Super Legend Quest Fantasy III
Vitals
Duration: 12-15 minutes (6 minutes for Mobile Edition)
Instrumentation:
- Eb Clarinet
- Bb Clarinet 1
- Bb Clarinet 2
- Bb Clarinet 3
- Eb Alto Clarinet (alternate parts available for F Basset, Bb Bass, or Bb Soprano)
- Bb Bass Clarinet
- BBb Contrabass Clarinet (alternate part available for Bb Bass. Eb Contrabass can be made upon request)
Listen
SQLF3, at my senior composition recital, May 13, 2006
performed as a septet by Alex Sramek, Oscar Esteves, Mark Alpizar, Tamara Aguilar, Ben Haeuser, Jonathan Terry, Elizabeth Eggleston
Performances
- World Premiere:CSULB Clarinet Choir, May 4, 2005, dir. Leo Potts
- Alex Sramek, Senior Recital, May 13, 2006, septet coordinated for the concert
- New Music for Clarinet Choir, Claremont Clarinet Festival, June 14, 2008, dir. Margaret Thornhill (mobile edition)

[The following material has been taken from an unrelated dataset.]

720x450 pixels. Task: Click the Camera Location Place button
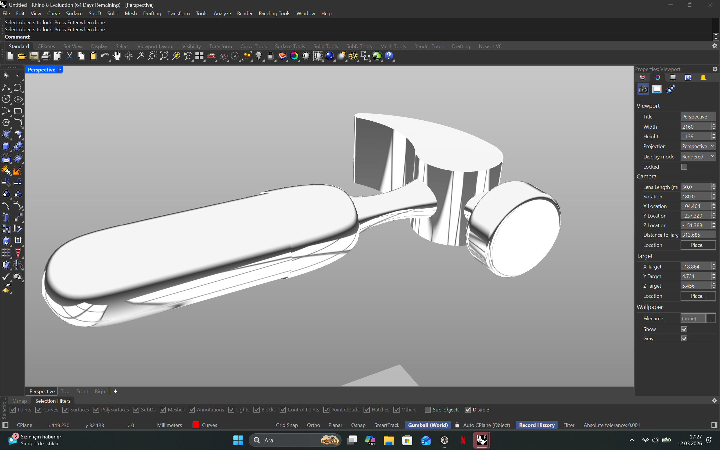coord(698,245)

- Clarinet Classics, Hawaii Performing Arts Festival, July 11, 2008, dir. Helen Goode-Castro
Program Notes
Inspired by the video game music of the 1980s and ’90s, Super Legend Quest Fantasy III takes the listener through one such hypothetical game. After pressing START, play begins in the adventurer’s idyllic home village. However, all is not well, and our hero must set out on a quest of some importance. After crossing vast, sweeping valleys, we discover a city in great peril. Answering a call for aid, the quest takes us through the haunted forest to the Castle of Eventual Doom. Atop the highest tower, a great battle ensues, and the fiendish fire-breathing dragon-monster-beast-thing is slain! Victorious, the player retrieves the stolen jewel orb scepter treasures, and sets off to return them and save the day. On the way back, we encounter the obligatory jumping level, containing spikes, lava, and bottomless pits, the origins of which to this day have not been satisfactorily explored. Finally, the hero is greeted by a victorious crowd and a promise of further adventures, when the game cartridge begins acting up. The game finally freezes, without any opportunity to save our progress. After (violently) hitting reset, the player declines to press START, so the credits roll.
Background
Super Legend Quest Fantasy III was inspired by numerous other pieces for clarinet choir. I made the observation that much of the new music for clarinet choir sounded like 8-bit-Nintendo-era video game music. The conductor of the CSU Long Beach clarinet choir at the time, Leo Potts, offered to premiere any clarinet choir music I might write. Honored by the suggestion, I was determined to write a piece "that doesn't sound like video game music." Eager to apply "serious contemporary chops" to the project, I began brainstorming all sorts of extended techniques, clarinet reassembly, horrific squawks, etc. Then I ditched that idea entirely, took a complete 180 and decided that if music for clarinet choir is going to sound like video game music, I may as well intend for it to sound like video game music. After that (and numerous hours of Zelda 64), Super Legend Quest Fantasy III came to be. Oddly enough, the end product (to my ears) sounds considerably less like authentic video game music than the pieces it intended to outdo.